Nationalism has a number of near-synonyms, each of which carries its own distinct meaning. Patriotism is similar insofar as it emphasizes strong feelings for one’s country, but it does not necessarily imply an attitude of superiority.
Sectionalism resembles nationalism in its suggestion of a geopolitical group pursuing its self-interest, but the group in question is usually smaller than an entire nation.
Jingoism closely resembles nationalism in suggesting feelings of cultural superiority, but unlike nationalism, it always implies military aggressiveness.
Rise of Natioanlism:
Before the rise of nationalism, people were loyal to the monarch rather than the country.
The idea of Nationalism came after the French Revolution when Monarchy was abolished and it became possible for the so called common people to rule. France had become a sovereign nation, and its people grew in their national loyalty. Many of them believed that their new system was working well, and they were ready to move out into the world to bring their discoveries to others.
The idea was spread by Napoleon in other European nations through wars. He created the Napoleonic Code in 1804 that unified French law, getting rid of regional variations and making one set of rules for everyone.
Napoleon’s aggression, however, increased the nationalistic impulses in his enemies and those he conquered. Defeated nations united around their hatred of Napoleon and his policies. Great Britain, for instance, avoided labor revolts because its people were busy backing their country’s fight against the French. Austrians, stung by defeat, collectively fumed about having to give up their territories.

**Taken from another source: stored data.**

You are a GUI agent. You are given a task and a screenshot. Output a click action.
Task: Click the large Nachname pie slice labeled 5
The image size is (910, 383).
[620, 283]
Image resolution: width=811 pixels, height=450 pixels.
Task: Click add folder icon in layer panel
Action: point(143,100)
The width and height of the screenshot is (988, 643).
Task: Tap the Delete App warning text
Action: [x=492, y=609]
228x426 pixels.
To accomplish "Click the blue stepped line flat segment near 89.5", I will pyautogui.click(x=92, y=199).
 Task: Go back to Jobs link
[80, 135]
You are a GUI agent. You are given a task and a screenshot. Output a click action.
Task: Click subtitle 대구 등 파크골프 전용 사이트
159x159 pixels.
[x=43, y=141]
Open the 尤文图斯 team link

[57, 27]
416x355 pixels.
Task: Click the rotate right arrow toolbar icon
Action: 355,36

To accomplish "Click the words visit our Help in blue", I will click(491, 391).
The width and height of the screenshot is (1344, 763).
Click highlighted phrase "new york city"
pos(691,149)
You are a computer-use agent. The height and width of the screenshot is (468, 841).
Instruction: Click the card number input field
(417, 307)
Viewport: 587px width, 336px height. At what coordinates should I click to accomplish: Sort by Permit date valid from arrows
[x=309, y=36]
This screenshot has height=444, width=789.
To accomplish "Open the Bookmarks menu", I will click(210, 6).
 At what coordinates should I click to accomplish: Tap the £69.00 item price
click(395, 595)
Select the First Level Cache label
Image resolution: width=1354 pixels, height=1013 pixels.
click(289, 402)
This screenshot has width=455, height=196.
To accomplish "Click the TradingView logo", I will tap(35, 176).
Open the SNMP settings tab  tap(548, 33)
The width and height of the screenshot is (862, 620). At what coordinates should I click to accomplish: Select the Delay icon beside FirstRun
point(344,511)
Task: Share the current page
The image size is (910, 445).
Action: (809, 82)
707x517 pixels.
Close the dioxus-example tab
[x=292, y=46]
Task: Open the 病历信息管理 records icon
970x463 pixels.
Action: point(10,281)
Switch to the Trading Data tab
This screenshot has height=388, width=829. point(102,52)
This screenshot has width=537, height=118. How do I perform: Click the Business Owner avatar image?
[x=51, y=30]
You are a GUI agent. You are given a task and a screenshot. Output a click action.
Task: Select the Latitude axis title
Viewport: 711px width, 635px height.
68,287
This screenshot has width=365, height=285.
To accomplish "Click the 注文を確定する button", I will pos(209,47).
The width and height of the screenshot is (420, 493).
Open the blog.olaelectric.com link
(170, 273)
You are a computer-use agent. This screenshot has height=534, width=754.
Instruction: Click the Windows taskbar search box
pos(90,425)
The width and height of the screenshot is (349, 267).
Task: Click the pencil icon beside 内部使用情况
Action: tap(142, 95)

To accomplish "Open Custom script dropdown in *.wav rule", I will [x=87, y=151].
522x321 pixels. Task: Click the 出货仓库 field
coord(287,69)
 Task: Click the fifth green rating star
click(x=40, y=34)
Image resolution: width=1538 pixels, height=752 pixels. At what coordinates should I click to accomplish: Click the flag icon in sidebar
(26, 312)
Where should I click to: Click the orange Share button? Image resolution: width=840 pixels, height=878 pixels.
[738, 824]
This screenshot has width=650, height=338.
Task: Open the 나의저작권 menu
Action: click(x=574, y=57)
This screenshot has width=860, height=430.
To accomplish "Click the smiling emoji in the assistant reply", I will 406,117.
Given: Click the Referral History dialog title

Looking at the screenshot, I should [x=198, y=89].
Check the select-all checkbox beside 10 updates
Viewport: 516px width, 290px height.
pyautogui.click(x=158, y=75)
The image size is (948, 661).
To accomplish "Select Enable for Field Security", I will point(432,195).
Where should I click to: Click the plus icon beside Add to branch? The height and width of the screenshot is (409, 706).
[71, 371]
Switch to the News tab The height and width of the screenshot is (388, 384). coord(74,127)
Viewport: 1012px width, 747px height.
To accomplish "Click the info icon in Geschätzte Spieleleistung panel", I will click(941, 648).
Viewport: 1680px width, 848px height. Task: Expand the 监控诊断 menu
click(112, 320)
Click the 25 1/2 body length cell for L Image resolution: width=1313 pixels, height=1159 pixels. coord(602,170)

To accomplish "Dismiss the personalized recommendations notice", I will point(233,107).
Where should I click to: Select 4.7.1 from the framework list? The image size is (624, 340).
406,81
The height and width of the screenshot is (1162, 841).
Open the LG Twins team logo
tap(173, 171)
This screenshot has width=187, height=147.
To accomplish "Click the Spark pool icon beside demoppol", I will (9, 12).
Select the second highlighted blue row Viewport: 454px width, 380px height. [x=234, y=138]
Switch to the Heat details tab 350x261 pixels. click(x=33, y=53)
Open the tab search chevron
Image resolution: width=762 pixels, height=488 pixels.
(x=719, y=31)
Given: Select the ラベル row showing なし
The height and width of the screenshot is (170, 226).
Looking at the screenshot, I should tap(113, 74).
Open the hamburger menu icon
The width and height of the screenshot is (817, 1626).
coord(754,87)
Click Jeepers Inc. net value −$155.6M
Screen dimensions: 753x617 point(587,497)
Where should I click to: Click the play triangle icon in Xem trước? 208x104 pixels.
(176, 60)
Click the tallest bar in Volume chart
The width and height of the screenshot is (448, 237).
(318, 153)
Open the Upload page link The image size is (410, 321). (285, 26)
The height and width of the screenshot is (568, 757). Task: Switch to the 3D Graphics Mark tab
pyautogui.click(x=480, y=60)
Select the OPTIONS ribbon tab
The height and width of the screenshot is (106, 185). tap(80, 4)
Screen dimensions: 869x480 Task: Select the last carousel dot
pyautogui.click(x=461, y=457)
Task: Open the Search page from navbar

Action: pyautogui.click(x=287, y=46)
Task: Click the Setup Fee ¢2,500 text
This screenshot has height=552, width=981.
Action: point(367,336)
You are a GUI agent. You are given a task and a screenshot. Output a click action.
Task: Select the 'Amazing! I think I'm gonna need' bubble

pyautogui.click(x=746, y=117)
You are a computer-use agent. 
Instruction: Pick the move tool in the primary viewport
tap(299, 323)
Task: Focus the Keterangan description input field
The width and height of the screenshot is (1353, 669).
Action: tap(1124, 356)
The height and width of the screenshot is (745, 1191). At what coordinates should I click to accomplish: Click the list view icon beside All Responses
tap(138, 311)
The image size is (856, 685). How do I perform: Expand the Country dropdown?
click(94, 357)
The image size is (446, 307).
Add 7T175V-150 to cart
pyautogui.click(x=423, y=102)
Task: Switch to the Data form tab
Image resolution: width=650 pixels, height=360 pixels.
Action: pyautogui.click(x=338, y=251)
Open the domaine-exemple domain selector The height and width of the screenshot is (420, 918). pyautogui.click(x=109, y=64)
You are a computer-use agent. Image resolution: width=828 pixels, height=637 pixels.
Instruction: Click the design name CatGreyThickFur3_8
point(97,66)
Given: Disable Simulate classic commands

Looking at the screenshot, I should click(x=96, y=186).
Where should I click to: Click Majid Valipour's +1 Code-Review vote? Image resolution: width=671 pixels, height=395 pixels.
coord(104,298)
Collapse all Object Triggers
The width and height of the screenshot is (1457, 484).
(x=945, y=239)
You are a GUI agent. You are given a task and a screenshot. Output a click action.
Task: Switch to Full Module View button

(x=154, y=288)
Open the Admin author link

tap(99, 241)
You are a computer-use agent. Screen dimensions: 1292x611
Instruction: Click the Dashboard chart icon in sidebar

Romanticism and National Identity:
Romantic movements in art and culture beginning in the early 19th century led to the development of various national identities in Europe. The British poet Lord Byron did much to increase the European public’s perception of nationalist uprisings.
Unification of Italy and Germany:
During the mid to late 19th century, nationalist “realpolitik” spurred the unification of two major European nations: Italy and Germany. “Realpolitik” is a practical approach to political diplomacy based largely on power dynamics between nations and other material factors. Camillo Benso, Count of Cavour from the Italian nation-state of Sardinia, is best known for his successful application of “realpolitik” as a means of convincing leaders of the various Italian nation states to unify. Otto von Bismarck, the first chancellor to King Wilhelm I of Prussia, used the military might of the Prussian armies to coerce other German states to unify under one German nation. This is perhaps the most oft-cited example of “realpolitik” in 19th-century European history.
Fallouts of Nationalism:
Nationalism affected Europe during the 19th century by making Europeans feel superior to other countries and governments, which led to the unification of both Germany and Italy, with Russia moving towards modernization and with France moving towards liberalism. This sense of superiority led to a stronger sense of unity between the peoples of each country and to a desire for increased military power which then, in turn, led to an alliance system between the European nations.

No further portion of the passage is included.